Ushakov also said that Russia is looking for a concrete "result" in the January talks in Geneva, while the White House said it, too, wanted action — de-escalation by Russia's massive military presence on the Ukrainian border.
"President Biden reiterated that substantive progress in these dialogues can occur only in an environment of de-escalation rather than escalation," Psaki said.
Troops and demands
Washington and its European allies accuse Russia of threatening former Soviet territory Ukraine with a new invasion. Some 100,000 Russian troops are massed near the border of the country, where Putin already seized the Crimea region in 2014 and is accused of fomenting a pro-Russian separatist war which erupted that same year in the east.
Moscow describes the troop presence as protection against expansion of NATO, although Ukraine has not been offered membership in the military alliance.
Earlier this month, the Russians issued a sweeping set of demands, including guarantees that NATO not expand and a bar on new U.S. military bases in former territories of the Soviet Union.
The United States rejects what it calls a bid by the Moscow to dictate independent countries' futures.

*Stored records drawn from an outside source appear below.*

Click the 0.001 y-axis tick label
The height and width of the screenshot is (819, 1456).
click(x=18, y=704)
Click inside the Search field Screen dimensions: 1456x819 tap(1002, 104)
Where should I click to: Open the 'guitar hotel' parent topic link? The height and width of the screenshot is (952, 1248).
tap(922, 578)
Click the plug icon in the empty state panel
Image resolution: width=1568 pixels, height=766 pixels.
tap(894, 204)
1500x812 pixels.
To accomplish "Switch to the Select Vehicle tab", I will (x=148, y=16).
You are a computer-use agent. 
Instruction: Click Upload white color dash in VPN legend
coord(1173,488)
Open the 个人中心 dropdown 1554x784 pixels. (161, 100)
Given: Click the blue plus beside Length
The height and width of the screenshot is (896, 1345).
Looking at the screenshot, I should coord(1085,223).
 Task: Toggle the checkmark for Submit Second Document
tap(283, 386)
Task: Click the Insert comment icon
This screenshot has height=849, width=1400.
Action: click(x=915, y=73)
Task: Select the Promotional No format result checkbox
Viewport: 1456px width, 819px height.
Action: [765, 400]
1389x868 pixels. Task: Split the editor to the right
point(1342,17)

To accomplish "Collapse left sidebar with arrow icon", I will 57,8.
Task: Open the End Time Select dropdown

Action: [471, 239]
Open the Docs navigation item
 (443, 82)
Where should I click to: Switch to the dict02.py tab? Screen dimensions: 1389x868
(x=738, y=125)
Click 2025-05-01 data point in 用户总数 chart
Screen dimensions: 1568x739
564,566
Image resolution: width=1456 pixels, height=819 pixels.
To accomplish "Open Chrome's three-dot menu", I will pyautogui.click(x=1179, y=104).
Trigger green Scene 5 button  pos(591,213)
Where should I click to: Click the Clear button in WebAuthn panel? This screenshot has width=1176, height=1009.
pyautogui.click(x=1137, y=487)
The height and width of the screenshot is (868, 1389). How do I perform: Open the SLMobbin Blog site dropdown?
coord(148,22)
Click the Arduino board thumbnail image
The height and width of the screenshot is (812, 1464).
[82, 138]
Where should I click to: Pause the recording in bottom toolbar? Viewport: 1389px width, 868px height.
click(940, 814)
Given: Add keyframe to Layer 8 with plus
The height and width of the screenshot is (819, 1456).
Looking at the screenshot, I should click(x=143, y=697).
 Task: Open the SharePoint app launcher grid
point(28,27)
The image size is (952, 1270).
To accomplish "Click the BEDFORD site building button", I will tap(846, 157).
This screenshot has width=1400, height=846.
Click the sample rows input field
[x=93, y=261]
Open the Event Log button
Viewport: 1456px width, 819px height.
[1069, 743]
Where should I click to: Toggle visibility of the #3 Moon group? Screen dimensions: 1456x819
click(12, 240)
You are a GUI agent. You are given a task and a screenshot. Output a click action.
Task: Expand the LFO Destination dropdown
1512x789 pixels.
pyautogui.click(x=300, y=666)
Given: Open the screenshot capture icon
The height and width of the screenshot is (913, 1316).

In a readout after the call, the Kremlin stressed that Biden told Putin that U.S. offensive weapons would not be deployed in Ukraine. The White House, however, said Biden merely reaffirmed existing policy.
"President Biden made clear that the U.S. is continuing to provide defensive security assistance to Ukraine and is not introducing offensive strike weapons. This was not a new commitment," a U.S. official told AFP.
And U.S. officials repeated warnings of blistering economic sanctions backed both by Washington and EU capitals if Russia does attack Ukraine further.
Biden "laid out two paths," a senior administration official said. "One is a path of diplomacy... and the other path is more focused on deterrence, including serious costs."
U.S. support for Ukraine
The January talks will see Russian officials sitting down separately with negotiators representing the United States, NATO and the regional OSCE security forum, which also includes the United States.
Russia's delegation will be led by Deputy Foreign Minister Sergei Ryabkov, and the U.S. delegation by Deputy Secretary of State Wendy Sherman.
Ukraine, which wants to join NATO but has been told it is far from being ready to win acceptance, is eager not to be cut out of any wider deal.
US officials have been at pains to insist that no decision will be taken behind the Ukrainians' backs and that while US troops would not be sent to defend the country against Russia, ongoing deliveries of weapons and other military assistance are set to expand if Moscow attacks.